-------- Exercise inputs --------

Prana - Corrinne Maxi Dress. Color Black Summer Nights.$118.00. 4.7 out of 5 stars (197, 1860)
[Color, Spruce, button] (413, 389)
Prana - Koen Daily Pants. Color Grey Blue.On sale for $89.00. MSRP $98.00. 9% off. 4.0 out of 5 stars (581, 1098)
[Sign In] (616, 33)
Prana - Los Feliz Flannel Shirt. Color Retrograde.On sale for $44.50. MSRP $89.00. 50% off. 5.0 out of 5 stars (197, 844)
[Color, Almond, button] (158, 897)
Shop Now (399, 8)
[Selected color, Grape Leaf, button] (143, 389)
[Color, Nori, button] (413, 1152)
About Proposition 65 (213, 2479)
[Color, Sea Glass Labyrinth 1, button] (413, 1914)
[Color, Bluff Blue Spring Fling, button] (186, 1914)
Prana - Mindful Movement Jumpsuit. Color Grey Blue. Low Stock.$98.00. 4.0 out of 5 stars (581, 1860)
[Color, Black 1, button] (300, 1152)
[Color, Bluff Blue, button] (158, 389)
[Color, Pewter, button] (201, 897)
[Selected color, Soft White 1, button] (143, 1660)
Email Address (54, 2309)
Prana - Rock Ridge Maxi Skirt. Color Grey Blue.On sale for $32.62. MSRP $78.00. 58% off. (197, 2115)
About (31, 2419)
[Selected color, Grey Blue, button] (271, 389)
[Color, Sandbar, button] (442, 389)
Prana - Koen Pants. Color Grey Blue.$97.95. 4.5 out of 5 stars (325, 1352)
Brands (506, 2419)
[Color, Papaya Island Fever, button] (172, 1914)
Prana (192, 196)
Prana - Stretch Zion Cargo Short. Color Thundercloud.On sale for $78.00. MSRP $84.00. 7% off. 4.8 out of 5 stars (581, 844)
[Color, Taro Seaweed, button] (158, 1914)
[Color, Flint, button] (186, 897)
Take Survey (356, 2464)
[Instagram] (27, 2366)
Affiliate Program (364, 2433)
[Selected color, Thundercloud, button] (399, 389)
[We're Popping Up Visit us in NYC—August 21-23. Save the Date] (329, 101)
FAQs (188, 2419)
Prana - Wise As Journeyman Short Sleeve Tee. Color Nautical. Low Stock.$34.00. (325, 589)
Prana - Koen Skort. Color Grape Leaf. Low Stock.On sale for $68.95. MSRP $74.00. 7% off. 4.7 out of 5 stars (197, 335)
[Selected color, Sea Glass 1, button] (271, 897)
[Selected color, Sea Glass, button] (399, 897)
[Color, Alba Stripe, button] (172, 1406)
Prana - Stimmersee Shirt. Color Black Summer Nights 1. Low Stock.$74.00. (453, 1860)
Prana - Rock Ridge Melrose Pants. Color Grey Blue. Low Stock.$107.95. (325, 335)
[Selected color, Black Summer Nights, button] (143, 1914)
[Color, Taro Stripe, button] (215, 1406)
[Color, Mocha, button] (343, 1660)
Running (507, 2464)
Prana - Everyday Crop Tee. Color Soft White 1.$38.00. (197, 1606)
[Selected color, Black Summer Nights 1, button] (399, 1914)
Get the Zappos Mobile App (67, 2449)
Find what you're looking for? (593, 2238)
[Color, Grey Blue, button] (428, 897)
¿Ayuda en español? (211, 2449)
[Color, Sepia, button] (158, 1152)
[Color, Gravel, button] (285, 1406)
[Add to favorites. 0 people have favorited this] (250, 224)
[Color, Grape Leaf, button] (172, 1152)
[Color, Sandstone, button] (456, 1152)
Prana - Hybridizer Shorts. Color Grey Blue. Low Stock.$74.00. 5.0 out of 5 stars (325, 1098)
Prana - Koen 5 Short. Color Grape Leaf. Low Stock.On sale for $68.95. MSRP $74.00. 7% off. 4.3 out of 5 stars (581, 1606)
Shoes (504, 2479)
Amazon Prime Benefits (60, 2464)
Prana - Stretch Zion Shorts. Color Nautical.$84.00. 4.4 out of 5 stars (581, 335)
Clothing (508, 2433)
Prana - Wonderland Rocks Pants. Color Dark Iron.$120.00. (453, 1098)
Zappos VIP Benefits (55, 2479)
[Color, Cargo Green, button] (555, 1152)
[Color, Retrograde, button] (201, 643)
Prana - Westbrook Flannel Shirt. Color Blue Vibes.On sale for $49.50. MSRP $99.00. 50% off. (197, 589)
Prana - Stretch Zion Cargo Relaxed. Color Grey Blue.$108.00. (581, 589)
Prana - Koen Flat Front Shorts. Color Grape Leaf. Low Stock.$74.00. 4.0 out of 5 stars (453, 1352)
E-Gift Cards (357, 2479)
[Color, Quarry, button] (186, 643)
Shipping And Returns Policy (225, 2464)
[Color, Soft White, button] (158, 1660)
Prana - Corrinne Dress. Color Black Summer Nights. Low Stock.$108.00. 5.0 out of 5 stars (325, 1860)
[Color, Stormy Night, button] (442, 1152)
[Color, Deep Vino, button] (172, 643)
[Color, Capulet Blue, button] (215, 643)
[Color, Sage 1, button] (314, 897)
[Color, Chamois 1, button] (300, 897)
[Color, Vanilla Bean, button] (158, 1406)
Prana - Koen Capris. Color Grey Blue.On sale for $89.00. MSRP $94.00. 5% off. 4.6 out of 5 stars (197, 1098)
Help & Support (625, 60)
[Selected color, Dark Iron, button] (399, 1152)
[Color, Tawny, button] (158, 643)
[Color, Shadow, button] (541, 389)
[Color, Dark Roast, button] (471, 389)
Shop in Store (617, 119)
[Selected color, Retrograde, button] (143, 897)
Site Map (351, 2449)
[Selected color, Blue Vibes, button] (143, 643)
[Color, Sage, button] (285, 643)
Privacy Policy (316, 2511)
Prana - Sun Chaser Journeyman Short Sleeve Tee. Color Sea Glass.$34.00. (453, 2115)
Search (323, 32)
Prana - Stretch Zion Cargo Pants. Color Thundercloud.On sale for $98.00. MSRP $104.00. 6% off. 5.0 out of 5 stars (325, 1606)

--------

● **Exercise description**
Set down, unchanged, only those lines above that fall between the line with "[Color, Grey Blue, button] (428, 897)" and the line with "[Color, Soft White, button] (158, 1660)", the two end lines included.

● **Task result**
[Color, Grey Blue, button] (428, 897)
¿Ayuda en español? (211, 2449)
[Color, Sepia, button] (158, 1152)
[Color, Gravel, button] (285, 1406)
[Add to favorites. 0 people have favorited this] (250, 224)
[Color, Grape Leaf, button] (172, 1152)
[Color, Sandstone, button] (456, 1152)
Prana - Hybridizer Shorts. Color Grey Blue. Low Stock.$74.00. 5.0 out of 5 stars (325, 1098)
Prana - Koen 5 Short. Color Grape Leaf. Low Stock.On sale for $68.95. MSRP $74.00. 7% off. 4.3 out of 5 stars (581, 1606)
Shoes (504, 2479)
Amazon Prime Benefits (60, 2464)
Prana - Stretch Zion Shorts. Color Nautical.$84.00. 4.4 out of 5 stars (581, 335)
Clothing (508, 2433)
Prana - Wonderland Rocks Pants. Color Dark Iron.$120.00. (453, 1098)
Zappos VIP Benefits (55, 2479)
[Color, Cargo Green, button] (555, 1152)
[Color, Retrograde, button] (201, 643)
Prana - Westbrook Flannel Shirt. Color Blue Vibes.On sale for $49.50. MSRP $99.00. 50% off. (197, 589)
Prana - Stretch Zion Cargo Relaxed. Color Grey Blue.$108.00. (581, 589)
Prana - Koen Flat Front Shorts. Color Grape Leaf. Low Stock.$74.00. 4.0 out of 5 stars (453, 1352)
E-Gift Cards (357, 2479)
[Color, Quarry, button] (186, 643)
Shipping And Returns Policy (225, 2464)
[Color, Soft White, button] (158, 1660)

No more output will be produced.